Now, inside the impute_data(), I try this:

def impute_data(df):
    ...
    X = df.drop([col], axis=1)
    data_chunks = np.array_split(X, 100)  # The data is having ~5 Million rows
    with Pool() as pool:
        res = pool.map(convert_data, data_chunks)
    X = pd.concat(res)
    ...

This results in an error:

RuntimeError: 
        An attempt has been made to start a new process before the
        current process has finished its bootstrapping phase.

        This probably means that you are not using fork to start your
        child processes and you have forgotten to use the proper idiom
        in the main module:

            if __name__ == '__main__':
                freeze_support()
                ...

        The "freeze_support()" line can be omitted if the program
        is not going to be frozen to produce an executable.

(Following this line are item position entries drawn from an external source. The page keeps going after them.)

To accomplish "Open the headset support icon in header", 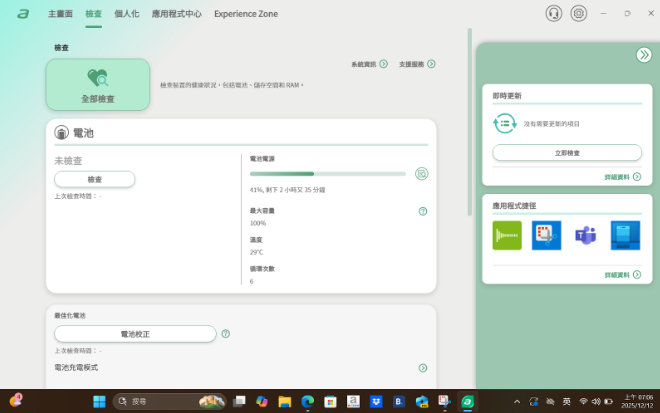I will tap(553, 13).
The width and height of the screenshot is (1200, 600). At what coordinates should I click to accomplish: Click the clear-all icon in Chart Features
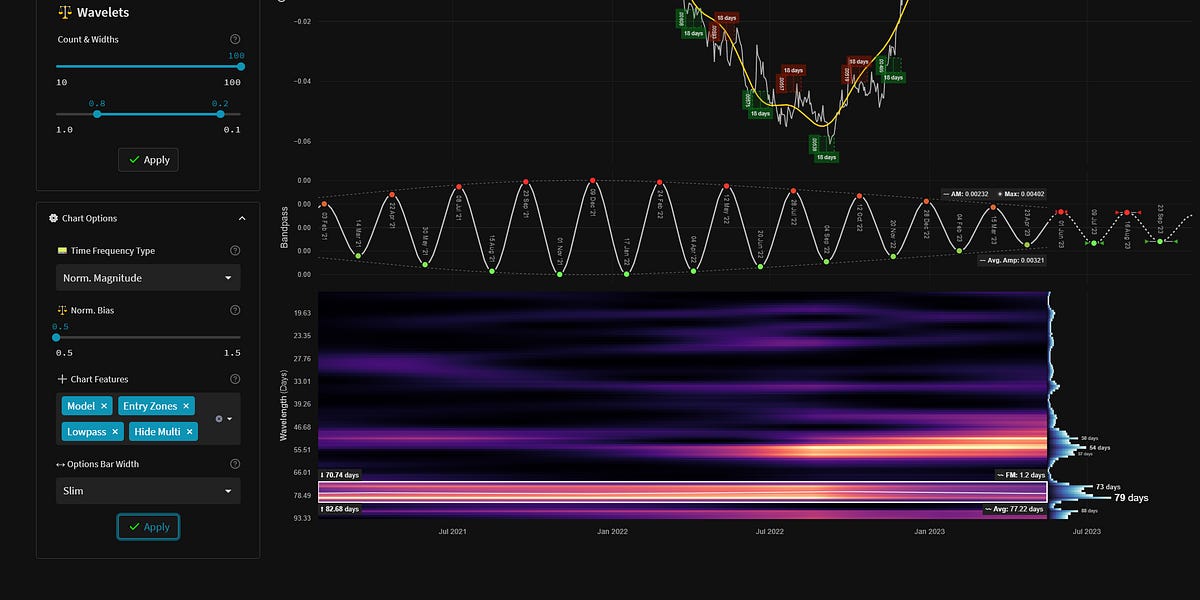click(x=220, y=419)
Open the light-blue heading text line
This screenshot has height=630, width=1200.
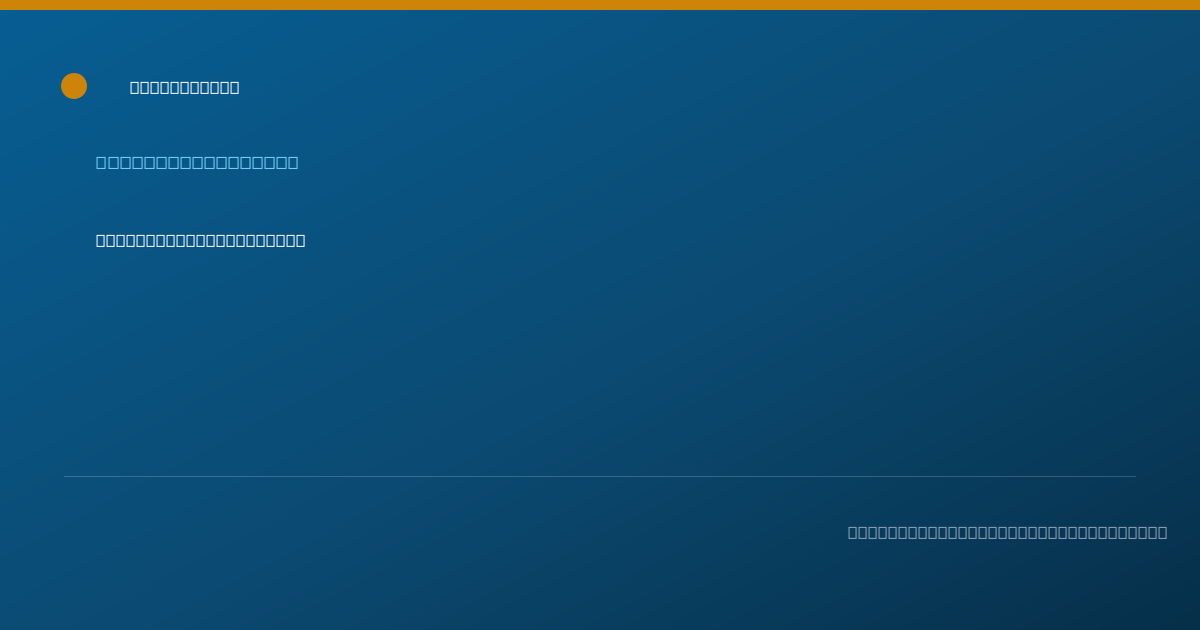197,162
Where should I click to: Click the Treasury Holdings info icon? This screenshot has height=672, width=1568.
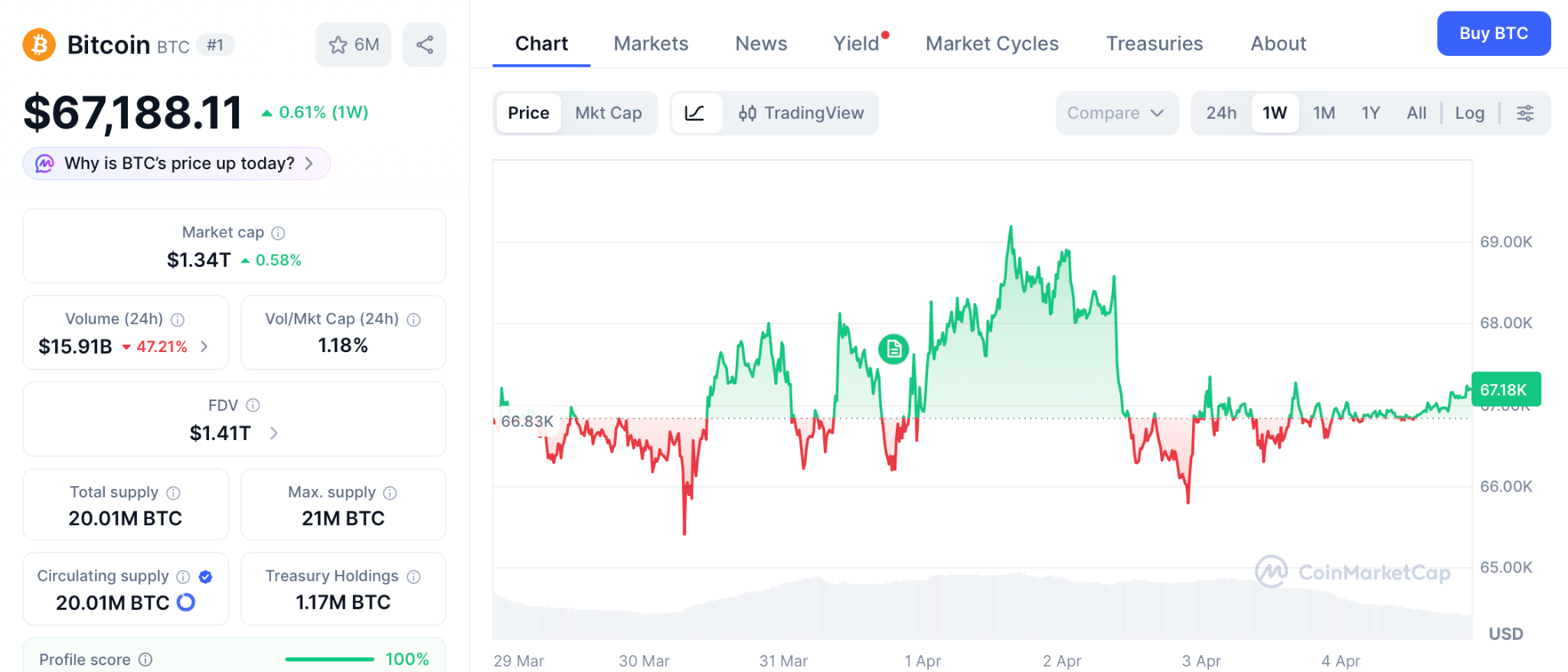pos(413,577)
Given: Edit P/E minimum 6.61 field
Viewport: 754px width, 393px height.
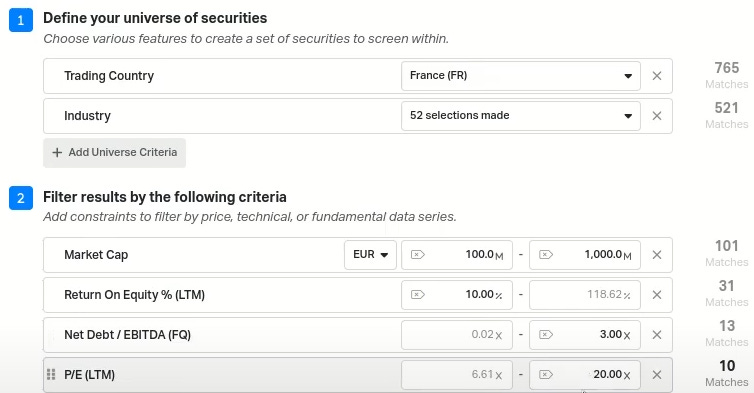Looking at the screenshot, I should tap(457, 375).
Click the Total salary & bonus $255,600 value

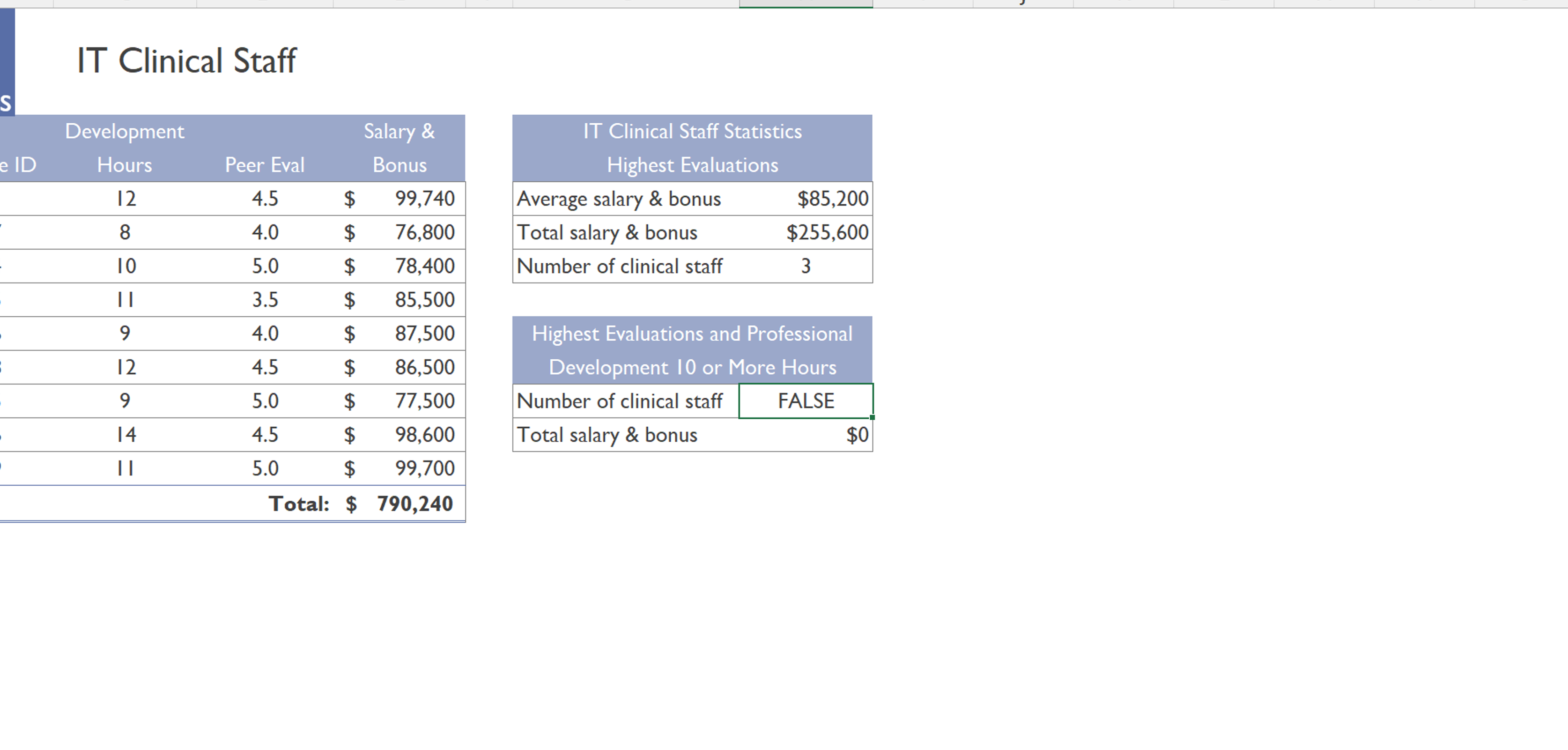tap(828, 232)
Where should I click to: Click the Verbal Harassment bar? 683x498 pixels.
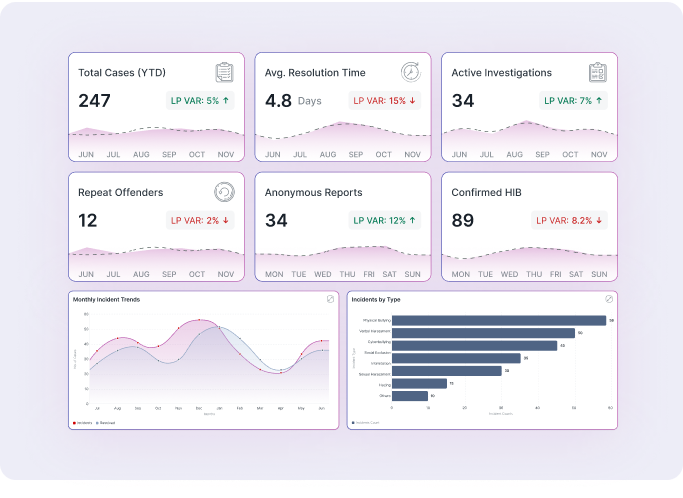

Now I know this is happening due to the fact that Pool should be used inside if __name__ == "__main__", but I have to import this file in some other file for use. How should I proceed from here?


EDIT

If I run the above code like this:

def impute_data(pool, df):
    ...
    X = df.drop([col], axis=1)
    data_chunks = np.array_split(X, 100)  # The data is having ~5 Million rows
    res = pool.map(convert_data, data_chunks)
    X = pd.concat(res)
    ...


if __name__ == "__main__":
    try:
        with Pool() as _pool:
            df = impute_data(_pool, df)
    except Exception as e:
        print(e)

Will this work? This is assuming that this current file is now the main file and not getting imported anywhere else.


Solution

  • The other file that is importing it needs to properly use the same guard. If it doesn't, it's inherently incompatible with multiprocessing. Change the "some other file" (the main module mentioned in the error) so it guards its script-like behaviors properly, there's no reasonable way to solve this portably (e.g. on Windows where fork is straight up unavailable) anywhere else.